Regardless of what laws mandate, all stakeholders must focus on what the virus bodes for ESG standards implementation in all their markets and, critically, throughout their supply chains. While the best environmental and governance practices have been embraced by many companies, their true test now emerges in the "S," or social issues space.
Traditionally, the "S" in ESG has covered several topics, including product safety and consumer protection, labour practices, workforce diversity, and human rights across a company's supply chain.
How companies treat their employees in a given market—and increasingly how their suppliers treat their employees down the supply chains—at this time will influence how their business and product brands are perceived long after the pandemic. This will include treatment of female workers, contract employees including migrant workers, and part-time staff.

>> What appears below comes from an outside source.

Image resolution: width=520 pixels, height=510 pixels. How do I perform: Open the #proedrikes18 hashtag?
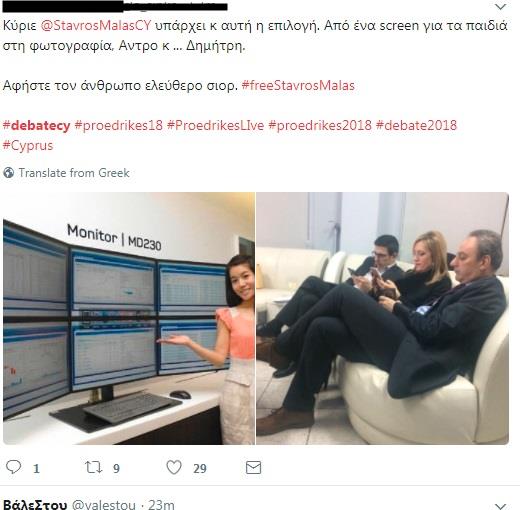point(119,126)
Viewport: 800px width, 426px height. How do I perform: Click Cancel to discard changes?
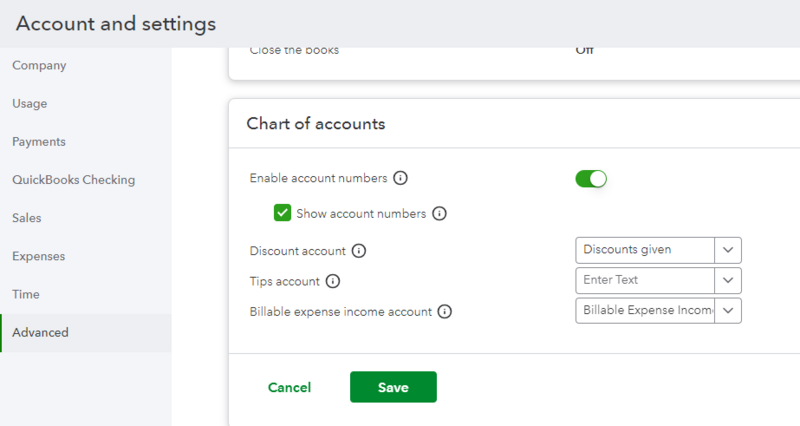[289, 387]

Economic challenges are significant. Countries face what the International Monetary Fund (IMF) projects to be the worst recession since the Great Depression. According to the International Monetary Fund's June 2020 world economic outlook report, the global economy is projected to shrink by 4.9 percent in 2020, a stark contrast to the 3.3 percent global GDP expansion for this year that it forecasted in January.
The coronavirus has tremendously disrupted business and society. Companies continue to cut costs and re-evaluate their workforces, and countless employees live in fear over their job security.
Growing job loss numbers underscore the scale of the global coronavirus shock. In the United States, unemployment filings reached more than 26 million by the third week of April, nullifying all job gains made since the end of the last recession. And in economies with limited social safety nets and where large portions of the workforce constitute the informal sector, the loss of a job can be even more devastating on individual households.
Amidst these challenges, however, anecdotes abound of businesses vowing to take care of their workforce through a variety of new measures and programmes. Numerous smaller businesses with significantly fewer resources have also stepped up to strengthen safety nets for their employees. For migrant workers, a simple, powerful change would be businesses agreeing to pay off recruitment fees, freeing workers from any upfront debt.
Good leadership is innovative. Difficult times call for all companies—small, medium, and large, and family-owned, privately-held or publicly-listed—to work towards greater employee security. Protecting employees today will enable businesses to establish a strong foundation for continued success and legitimate ESG bragging rights in a post-pandemic world, whether in Bangladesh or elsewhere.
Curtis S. Chin, a former US Ambassador to the Asian Development Bank, is the inaugural Asia Fellow of the Milken Institute. Abhinav Seetharaman is the Princeton-In-Asia Fellow at the Milken Institute Asia Center in Singapore.